In 1984 planning permission was given for the redevelopment of the site as a retail and leisure park, currently known as Hyndburn Retail Park.

==Blackburn Mill==
In 2002 Scottish Power commissioned a 60 MW combined heat and power (CHP) plant in association with the adjacent Sappi paper mill. This plant is located south of Feniscowes (53°43'05"N 2°32'16"W) about 3 miles south-west of Blackburn. The plant comprises a 43 MW Siemens SGT800 gas turbine and power turbine coupled to an alternator. The gas turbine is fuelled by natural gas delivered via a 4.6 km pipeline from the National Transmission System. An Alstom ENS heat recovery boiler generates steam from the waste heat in the turbine exhaust, the steam is used to drive a 20 MW steam turbine and a second electricity generator. Exhaust gases are disposed of through a 50 metre high chimney. Electricity (10 MW) and exhaust steam (28 tonnes per hour) was sent to the paper mill for use in the paper-making process. Electricity is exported to the National Grid via an 11kV/132kV transformer. Surplus steam is condensed in a water-cooled condenser and heat is dissipated through Balche Duerr hybrid cooling towers.

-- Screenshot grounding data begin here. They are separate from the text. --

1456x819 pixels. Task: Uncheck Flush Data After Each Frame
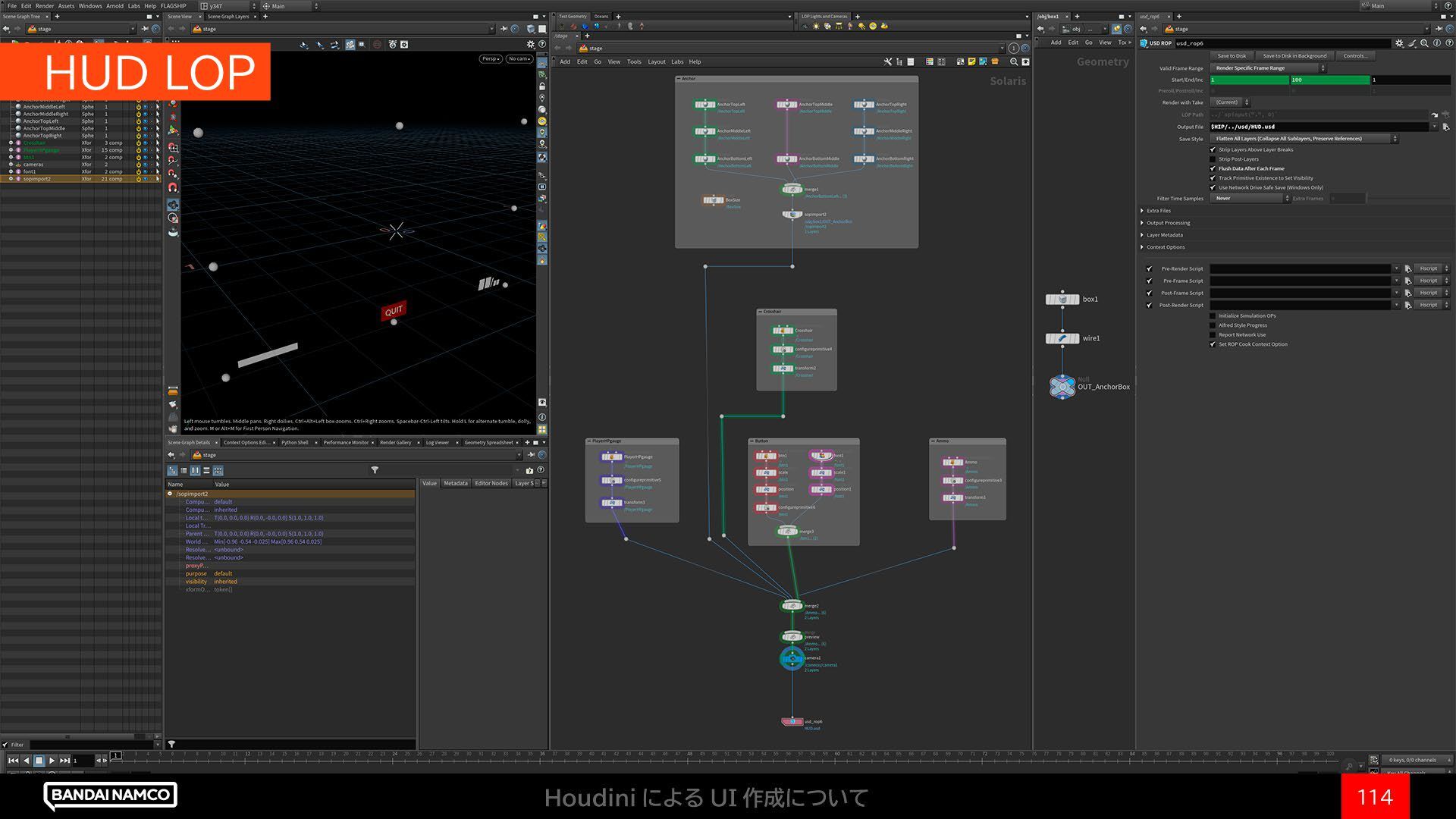coord(1213,168)
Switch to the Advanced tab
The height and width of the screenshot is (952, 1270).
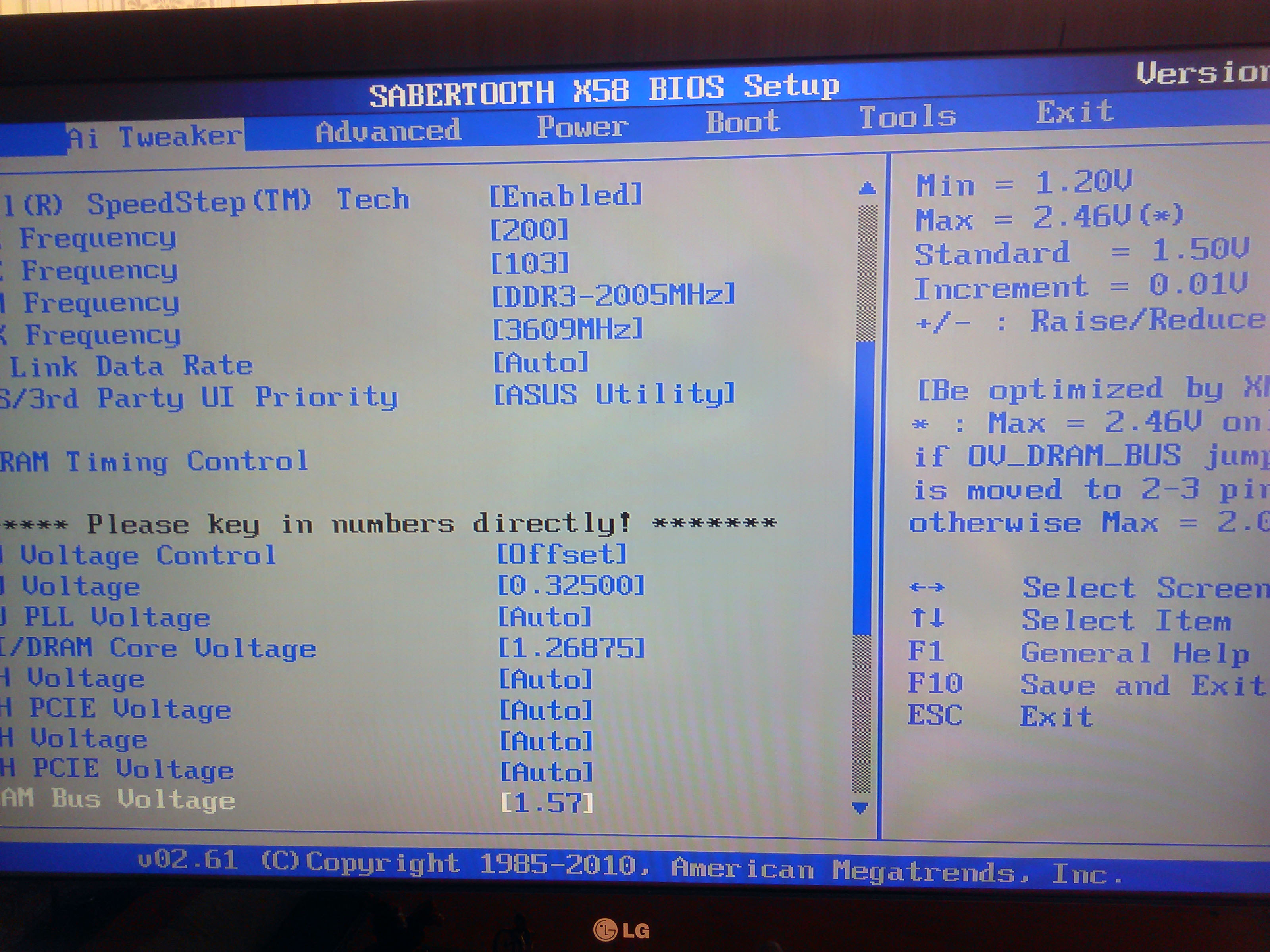[388, 131]
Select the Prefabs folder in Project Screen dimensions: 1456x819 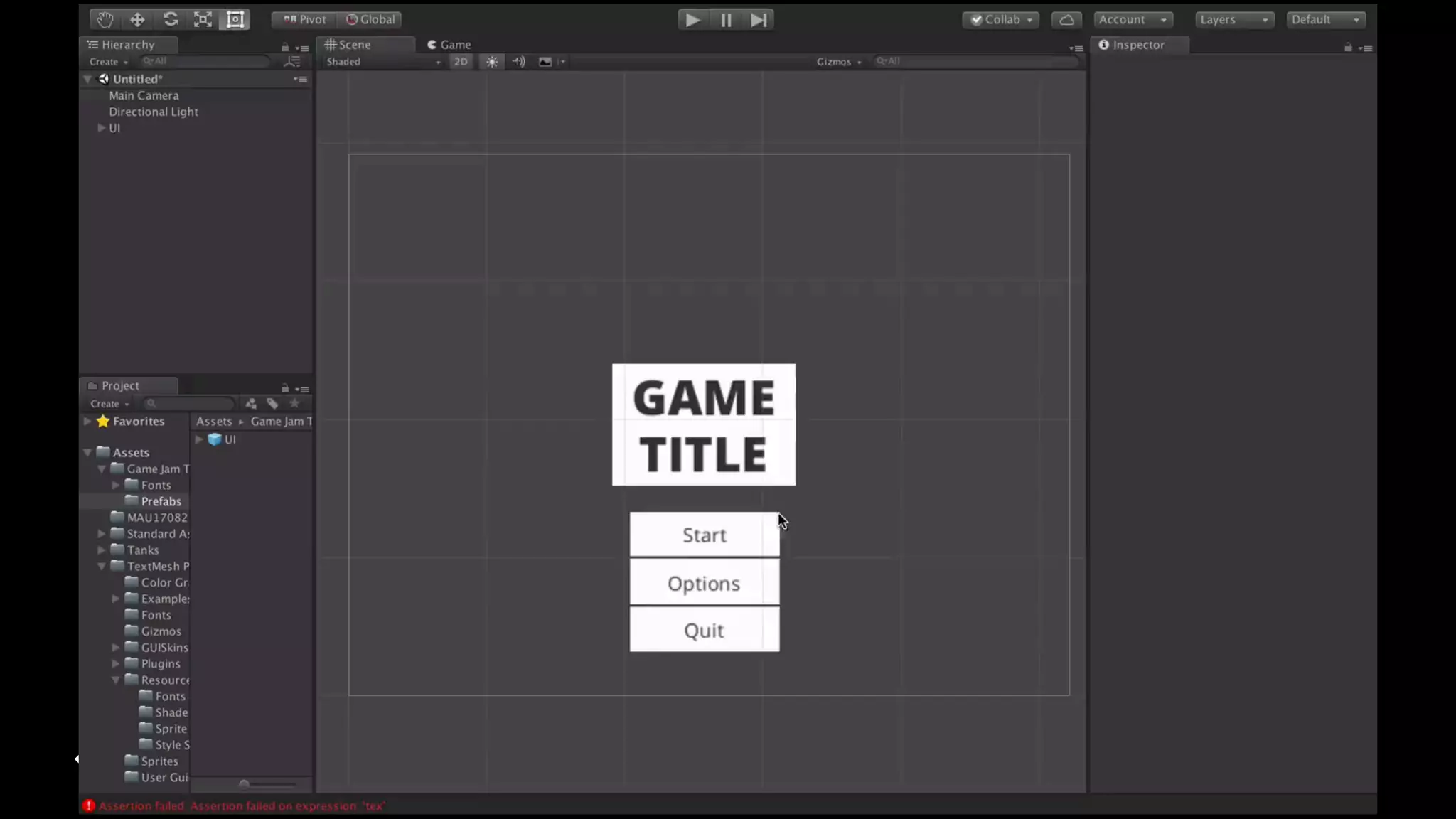(161, 501)
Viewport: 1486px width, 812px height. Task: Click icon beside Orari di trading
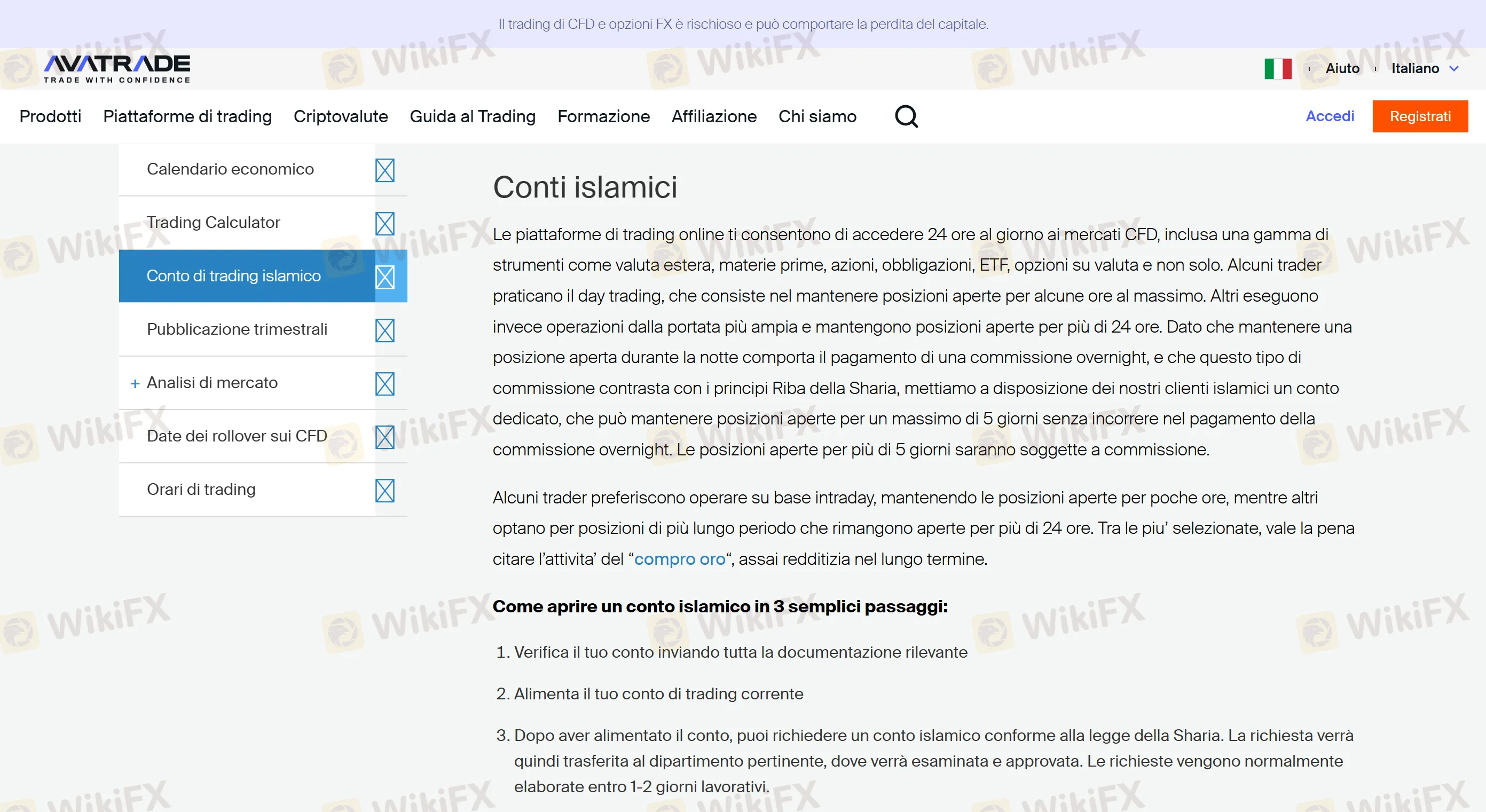tap(385, 490)
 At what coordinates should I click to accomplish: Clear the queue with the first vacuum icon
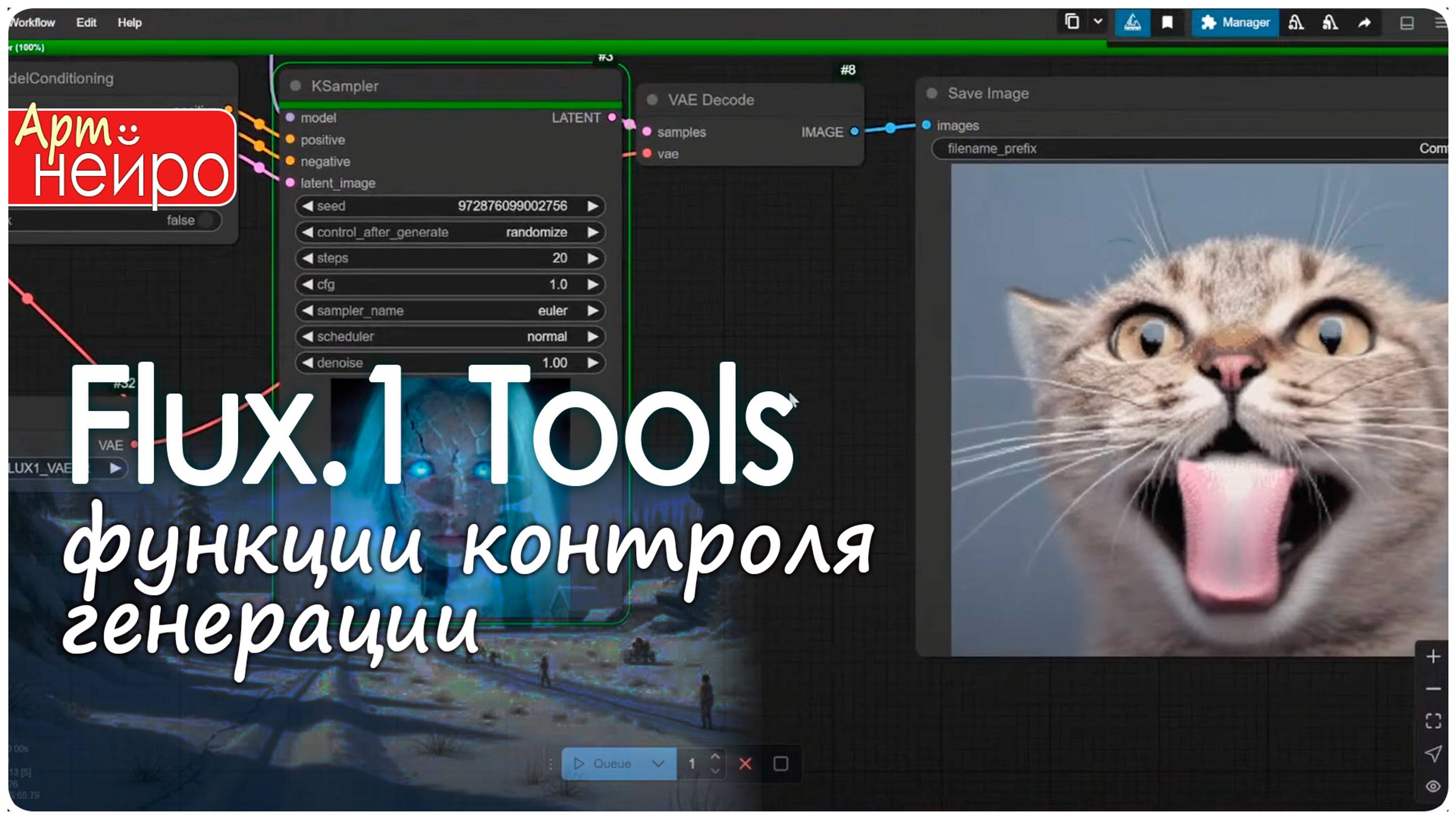pyautogui.click(x=1296, y=23)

In 2008 the Sappi paper mill closed and Blackburn Mill became a Combined Cycle Gas Turbine (CCGT) station, with a rating of 60 MW. In 2009 the station delivered 382 GWh and in 2010 378 GWh. In 2010 the station operated 143 two-shifts, operating when electricity prices were high. It was sold to Drax Generation Enterprise Ltd in January 2019, who operated it until the power station was sold in February 2021 to Vitol (VPI Holdings Ltd)

==Blackburn Energy from Waste plant==
In August 2019 Blackburn with Darwen Borough Council approved the development by Suez UK of an Energy from Waste plant on Lower Eccleshill Road in Darwen. The plant would be capable of processing 500,000 tonnes per of domestic and commercial waste. It will export up to 44.5 MW of electricity to the national grid. Construction work was expected to begin in 2021 and the plant could be operational by 2023.